_MATERIAL FOR THIS TASK_
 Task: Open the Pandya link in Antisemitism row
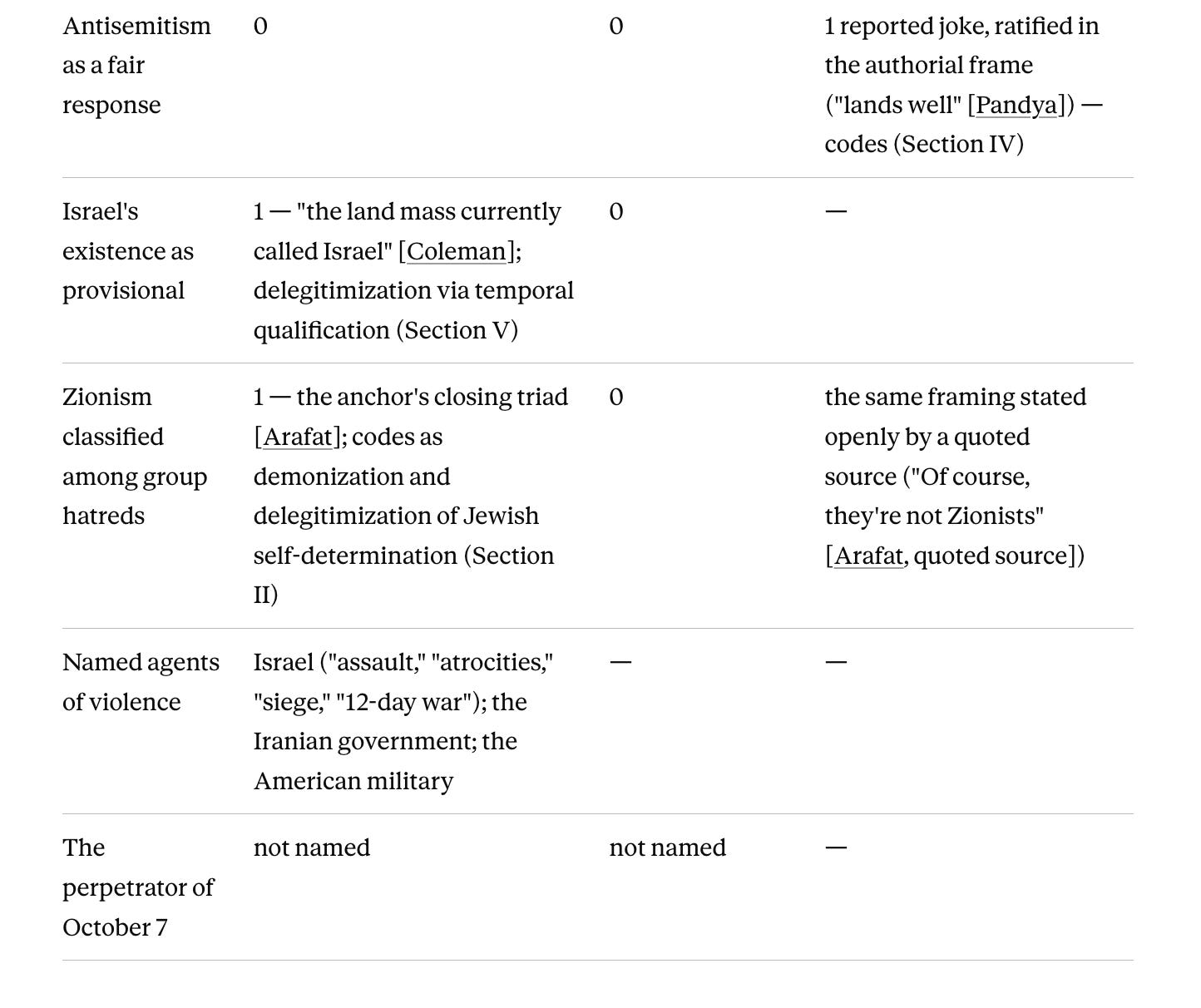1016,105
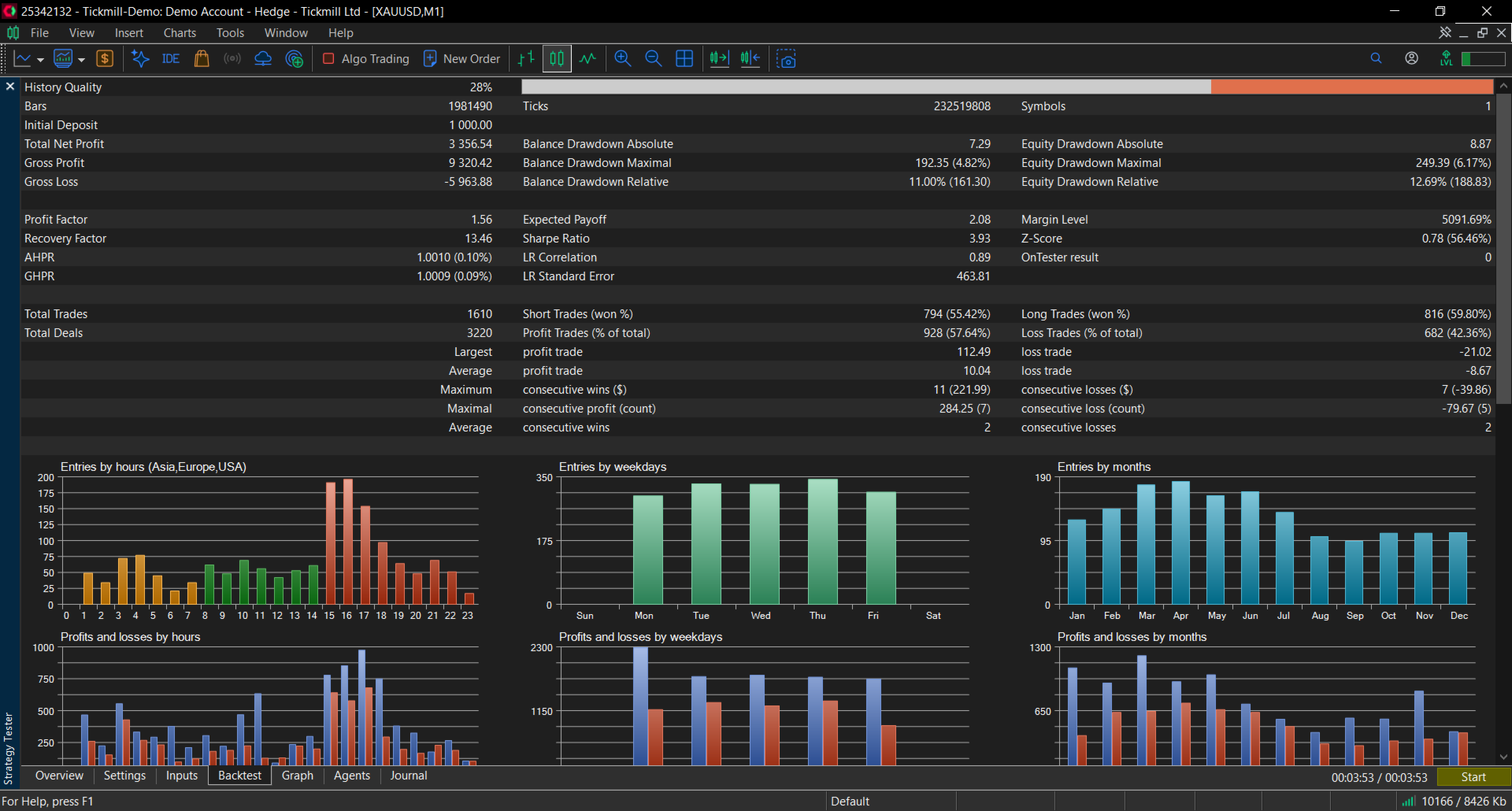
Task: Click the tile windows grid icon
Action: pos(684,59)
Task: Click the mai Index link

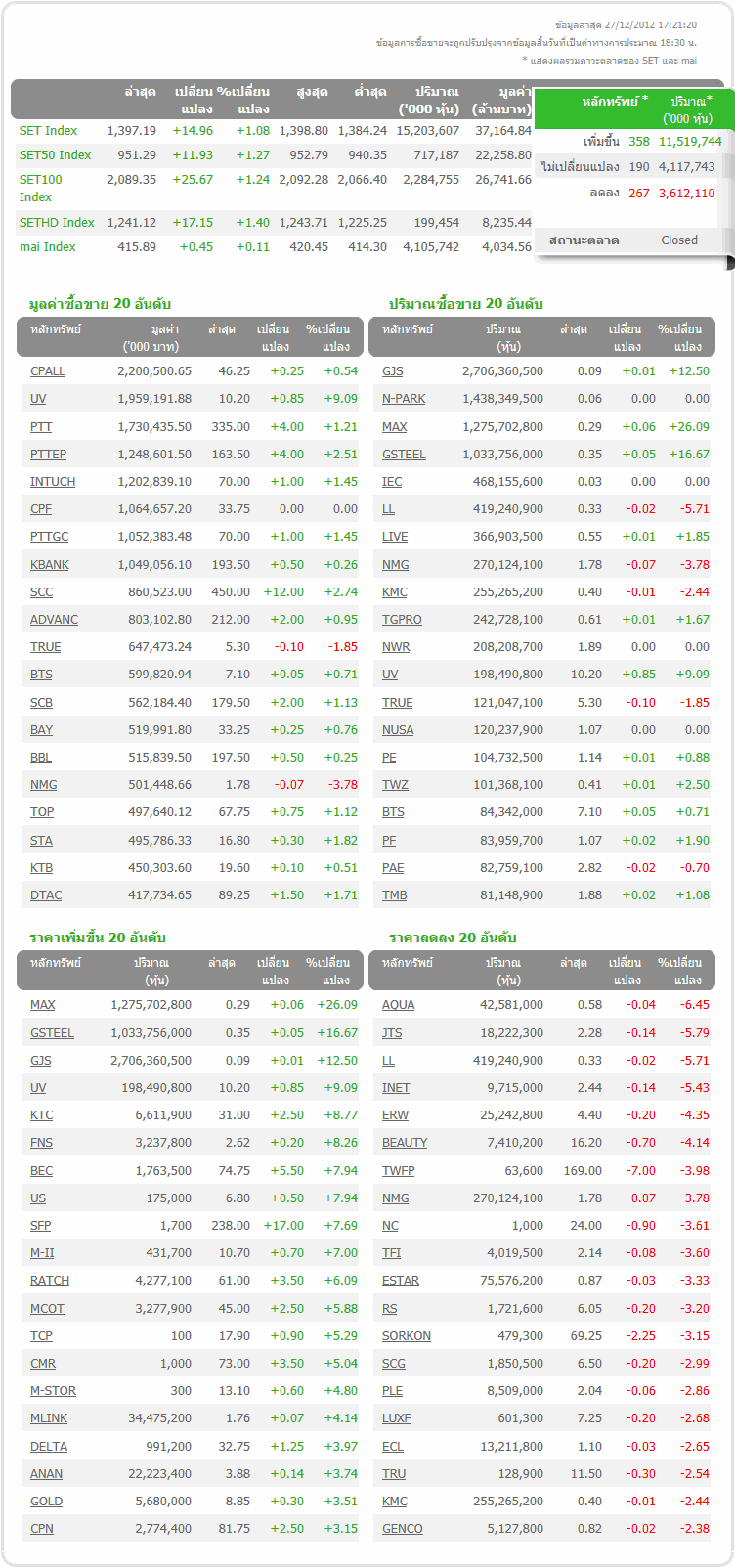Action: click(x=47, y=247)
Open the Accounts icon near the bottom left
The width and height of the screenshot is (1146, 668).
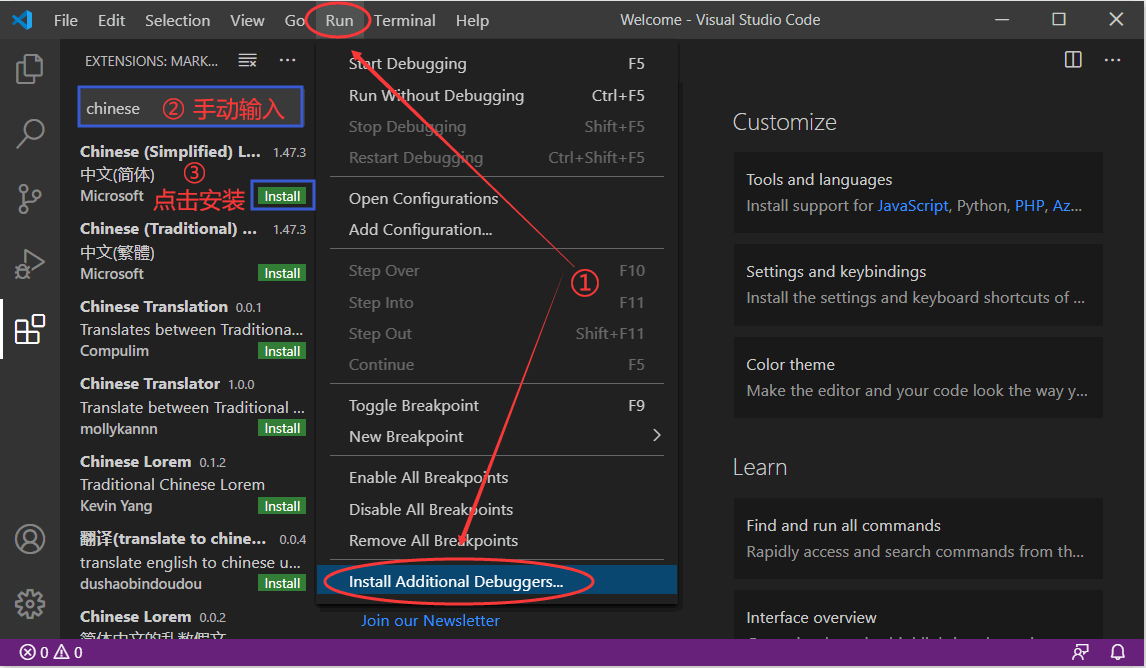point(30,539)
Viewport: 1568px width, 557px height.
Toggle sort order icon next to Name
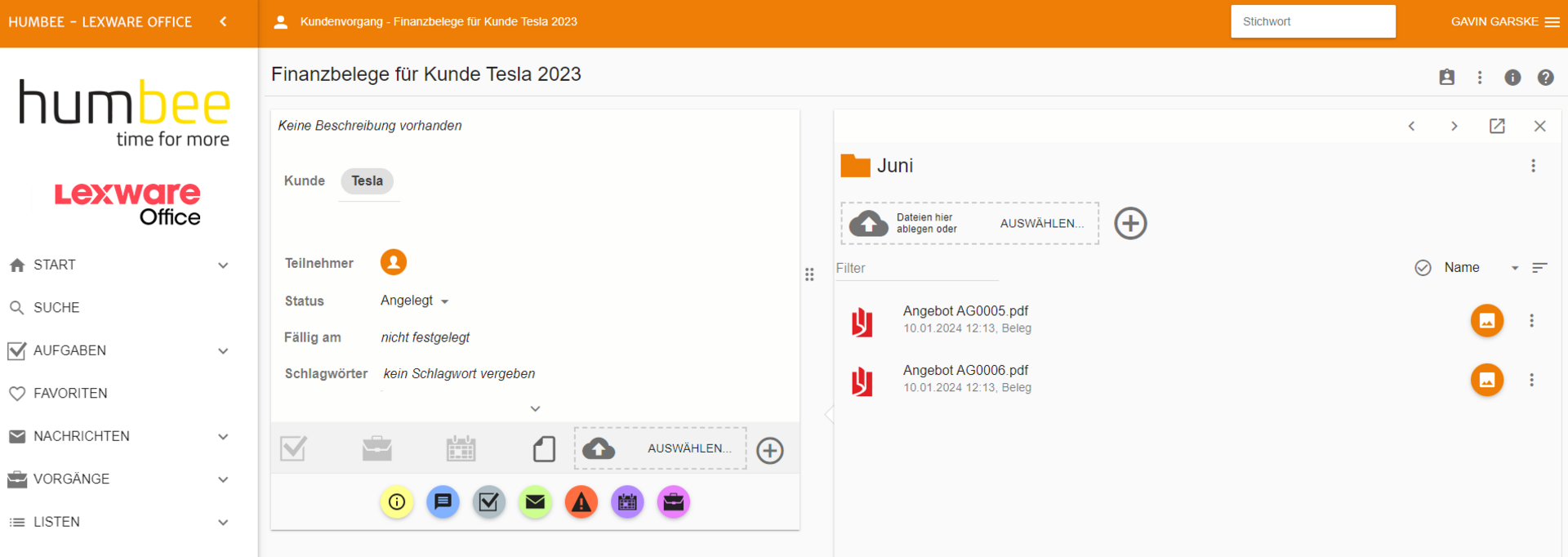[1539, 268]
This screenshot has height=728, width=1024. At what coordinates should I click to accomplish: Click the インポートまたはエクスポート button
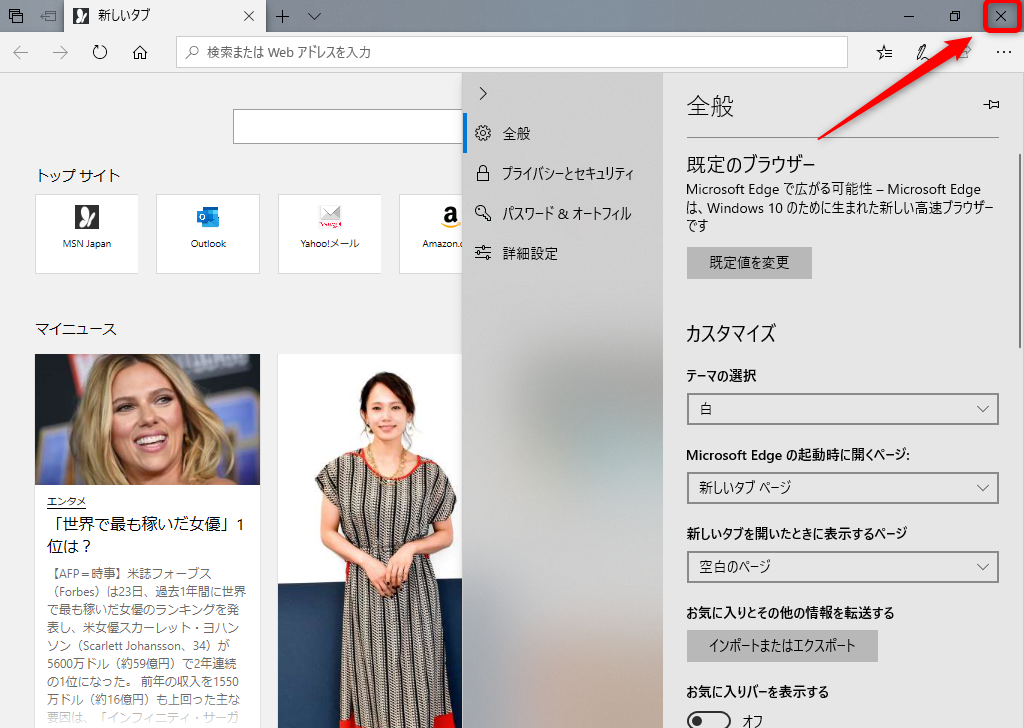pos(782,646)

_EXERCISE_
The answer must be a word-for-word copy of all the entries, containing no pictures.

_WRITTEN SOLUTION_
 Task: Open the Pandya link in Antisemitism row
1016,105
Task: Click the tile windows grid icon
Action: pos(684,59)
Task: Click the mai Index link

Action: click(x=47, y=247)
Open the Accounts icon near the bottom left
The width and height of the screenshot is (1146, 668).
point(30,539)
Viewport: 1568px width, 557px height.
Toggle sort order icon next to Name
[1539, 268]
This screenshot has height=728, width=1024. At what coordinates should I click to accomplish: Click the インポートまたはエクスポート button
pos(782,646)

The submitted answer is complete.